Review: Berlin Noir: March Violets; The Pale Criminal; A German Requiem

Berlin Noir: March Violets; The Pale Criminal; A German Requiem
Berlin Noir: March Violets; The Pale Criminal; A German Requiem by Philip Kerr

My rating: 3 of 5 stars

If the three novels contained in Berlin Noir just happened to be the first hardboiled crime stories that I had ever read, I might have given this book four stars. I might have even given it five stars if I happened to be in a particularly good mood. I found the novels to be engaging, gripping and all those related literary buzzwords. However, I have already read my share of noir detective stories. I have read Dashiell Hammett and Raymond Chandler, and Philip Kerr is not Hammett or Chandler.

I would actually say that Kerr does a good job of mimicking the two masters of genre. Kerr just might be the literary equivalent to a cover band in music. Of his previous novels, I have read the Grid, Esau, and the Shot. Based on those books, I found Kerr to be England's answer to Michael Crichton or perhaps Dean Koontz. He has proven that he cover both thrillers and hardboiled crime.

The characters in the works of Hammett and Chandler are closely tied to their environments in both place and time. Chandler's Philip Marlowe inhabits the seedy underbelly of Los Angeles in the intoxicating (or intoxicated?) times of the 30s. Hammett's characters (the Continental Op, Nick and Nora, and of course, Sam Spade in all his Humphrey Bogart-ness.) also shared the 30s, but were located more north, in the thick fog of San Francisco. Kerr's efforts with the novels contained in this book might be the manifestation of a thought experiment or perhaps an answer to some hypothetical question. Instead of the noble private investigator toiling away in California, what if the setting was Nazi-era Germany and then Allied-occupied Germany?
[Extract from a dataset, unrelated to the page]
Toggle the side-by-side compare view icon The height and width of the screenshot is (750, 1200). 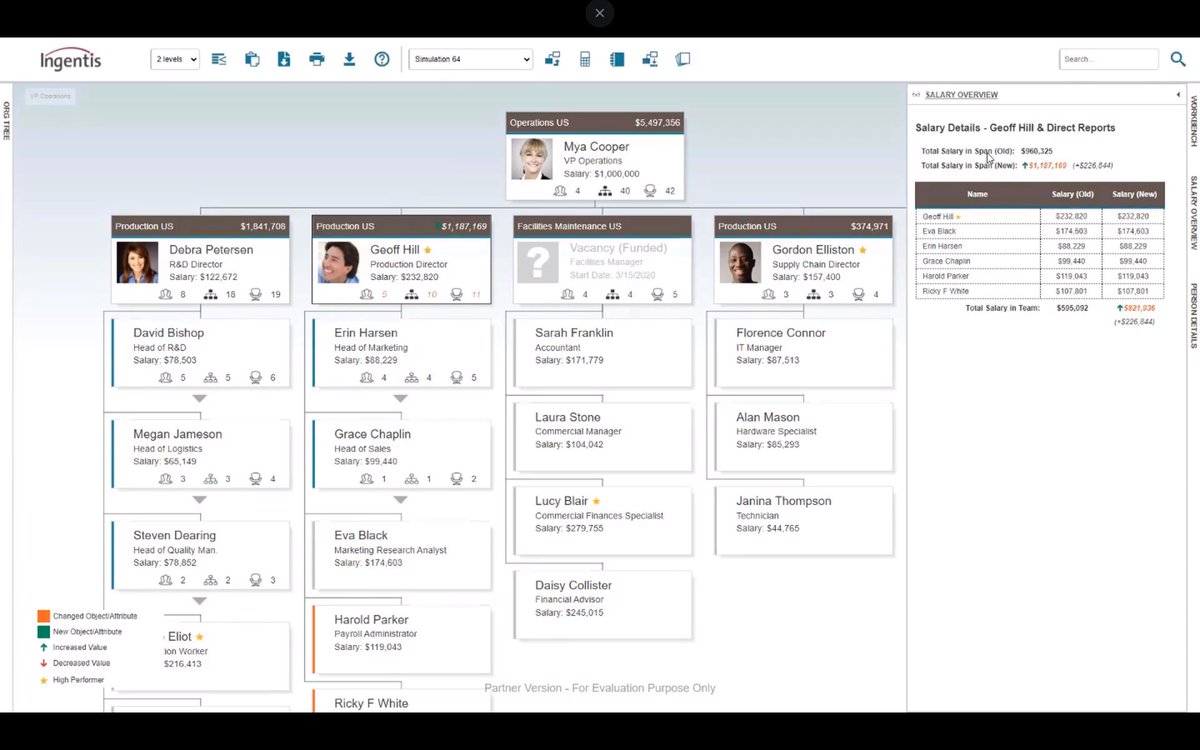click(x=683, y=59)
The answer is found in the character of Bernard Gunther.

To be fair, I think Kerr is completely honest with his homage to the grandmasters. In a German Requiem, he drops a reference to the Thin Man, and there are other such references and commonalities peppered throughout the books. However, he also seems to be trying a bit too hard to outdo his predecessors. He sometimes goes overboard with his Chandler-like descriptions, and I think some of Herr Gunther's deadpan observations and sarcastic responses are too Marlowe-esque for even Philip Marlowe.

I did thoroughly enjoy all three of the novels, and I think Kerr does a respectable job with his endeavor to replicate and revive the hardboiled detective genre.